TASK TO COMPLETE:
Locate every line in the data below that contains the word "button", with case counting, and copy each of those lines.

>> BEGIN RECORDED INFORMATION

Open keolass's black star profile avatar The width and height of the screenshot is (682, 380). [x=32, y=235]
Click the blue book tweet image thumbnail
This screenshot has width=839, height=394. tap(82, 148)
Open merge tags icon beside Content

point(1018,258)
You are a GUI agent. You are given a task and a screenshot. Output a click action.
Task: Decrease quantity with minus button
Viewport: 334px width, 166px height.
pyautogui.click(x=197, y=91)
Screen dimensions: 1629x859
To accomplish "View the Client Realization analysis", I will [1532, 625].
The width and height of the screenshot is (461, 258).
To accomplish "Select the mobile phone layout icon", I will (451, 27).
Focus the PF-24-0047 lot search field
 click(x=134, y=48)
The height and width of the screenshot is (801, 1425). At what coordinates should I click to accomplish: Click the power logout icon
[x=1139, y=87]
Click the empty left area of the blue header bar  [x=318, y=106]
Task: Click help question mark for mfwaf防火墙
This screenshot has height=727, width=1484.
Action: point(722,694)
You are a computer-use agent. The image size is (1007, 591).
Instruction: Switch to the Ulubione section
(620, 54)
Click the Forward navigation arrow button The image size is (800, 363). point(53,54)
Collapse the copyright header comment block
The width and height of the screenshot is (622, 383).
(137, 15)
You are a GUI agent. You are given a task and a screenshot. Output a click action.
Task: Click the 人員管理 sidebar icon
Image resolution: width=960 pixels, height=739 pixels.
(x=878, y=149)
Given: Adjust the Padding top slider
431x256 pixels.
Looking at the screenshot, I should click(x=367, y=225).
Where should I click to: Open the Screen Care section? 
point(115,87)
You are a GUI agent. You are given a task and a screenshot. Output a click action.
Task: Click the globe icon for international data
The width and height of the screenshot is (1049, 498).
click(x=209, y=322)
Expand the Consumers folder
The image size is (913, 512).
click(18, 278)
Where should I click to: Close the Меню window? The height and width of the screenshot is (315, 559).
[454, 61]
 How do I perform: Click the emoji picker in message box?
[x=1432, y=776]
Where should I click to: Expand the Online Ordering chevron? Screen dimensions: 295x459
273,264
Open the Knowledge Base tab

>> END RECORDED INFORMATION

REPLY:
Task: Decrease quantity with minus button
Click the Forward navigation arrow button The image size is (800, 363). point(53,54)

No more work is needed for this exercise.